The 2021 WHO classification of tumors of the pleura recommends specifying the specimen type in diffuse PM reports (e.g., extended pleurectomy/decortication; extrapleural pneumonectomy; and other smaller specimens, including small biopsy specimens and cytology). Regarding histology, PM can be determined directly by morphology through hematoxylin–eosin staining. Nonetheless, pathologists usually recommend confirmation through immunohistochemistry. Calretinin, Wilms tumor 1 (WT-1), cytokeratin 5 (CK5), podoplanin, mesothelin, and heart development protein with EGF-like domains 1 (HEG1) are immunohistochemical biomarkers of mesothelial differentiation, whereas carcinoembryonic antigen (CEA), B72.3, Ber-EP4, Lewisy blood group (BG8), MOC-31, CD15, mucin-4 (MUC4), and claudin-4 are markers suggestive of epithelial metastasis
[2].
The loss of BAP1 protein expression by immunohistochemistry has recently been suggested as a potential marker for identifying MM, as it has been observed in more than half of PM, either epithelioid, biphasic, or sarcomatoid
[52].
Recent advances in cytological analysis promise diagnostic advances for PM. Biancosino et al. The study cited in
[53] analyzed 5731 specimens of pleural effusions from 4552 patients, of which 444 were diagnosed as PM. Cytological evaluation achieved a sensitivity of 0.50 and specificity of 0.99 for PM diagnosis. The supplemental assessments of HA (above 30 mg/L) raised the sensitivity to 0.70 without affecting the specificity. The authors concluded that the cytological evaluation of pleural effusions aided by the assessment of HA has a diagnostic accuracy for PM that is no less than that of the standard histological evaluation, and may be considered in difficult or doubtful diagnostic cases.

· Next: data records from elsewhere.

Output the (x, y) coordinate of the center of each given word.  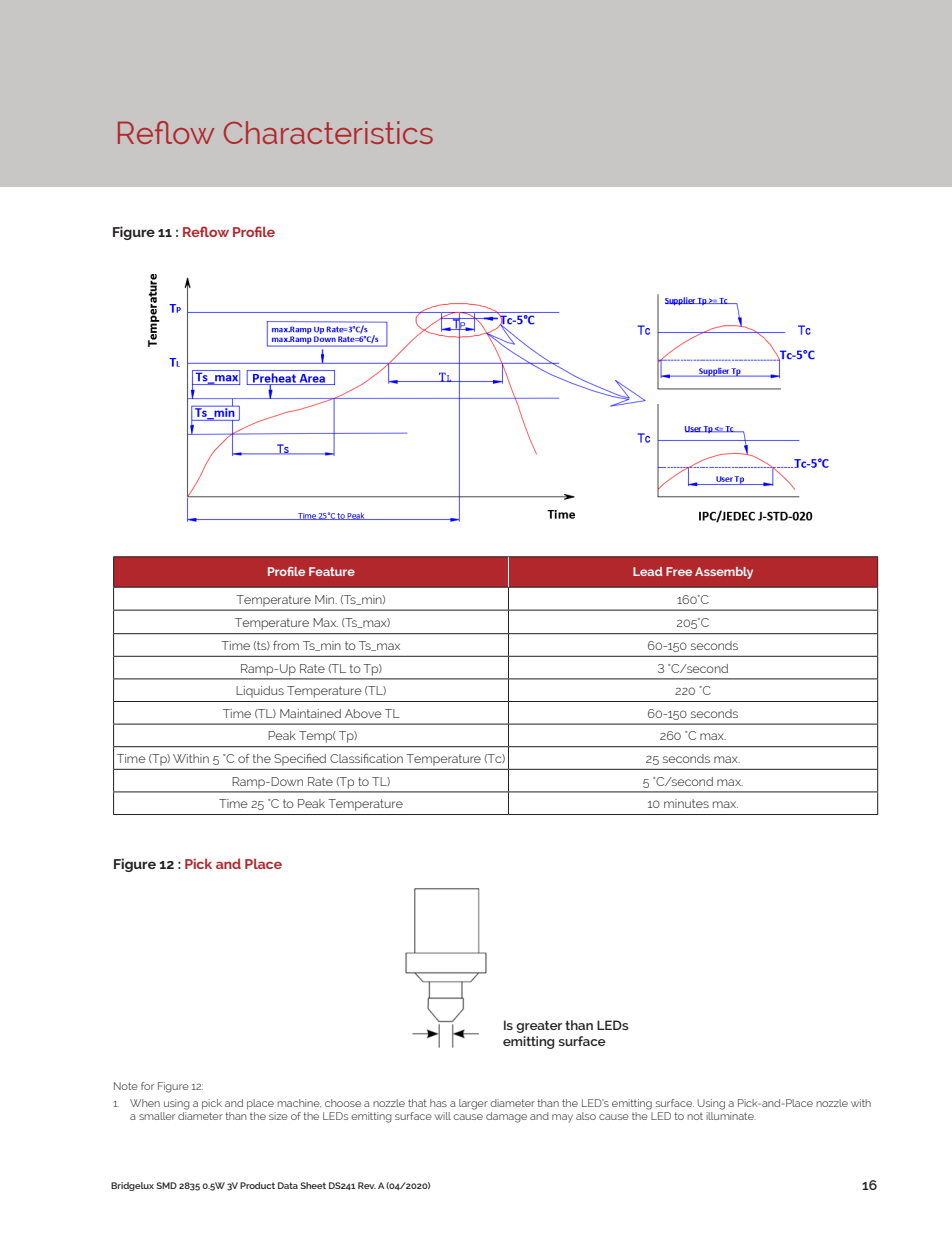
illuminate (731, 1114)
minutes (686, 803)
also (586, 1116)
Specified (300, 759)
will (443, 1116)
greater (539, 1027)
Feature (332, 571)
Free (679, 571)
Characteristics (328, 132)
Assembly (724, 573)
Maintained (310, 713)
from (286, 645)
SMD (166, 1185)
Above (363, 713)
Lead (648, 571)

Similarly, a large monocentric database was retrospectively explored in order to clarify the value of cytology in distinguishing malignant mesothelioma according to the International System for Reporting Serous Fluid Cytopathology (ISRSFC)
[54]. Cytological samples were available for analysis in 210 patients with malignant mesothelioma (164 pleural and 46 peritoneal effusions). All cases were reviewed and reclassified according to the proposed ISRSFC scheme. The final histological diagnosis consisted of epithelioid mesothelioma in 192 (91.4%) patients, and sarcomatoid type in the remaining 18 (8.6%). The cytological cases were reclassified as follows: 2 (0.9%) as non-diagnostic, 81 (38.6%) as negative for malignancy, 4 (1.9%) as atypia of undetermined significance, 11 (5.2%) as suspicious for malignancy, and 112 (53.4%) as malignant. Sarcomatoid cells in the malignant category appeared solitary, with moderate or marked nuclear pleomorphisms and irregular chromatin if compared with the epithelioid subtype. The authors concluded that morphological features, coupled with clinical–radiological data, may help clinicians to adequately manage the patients.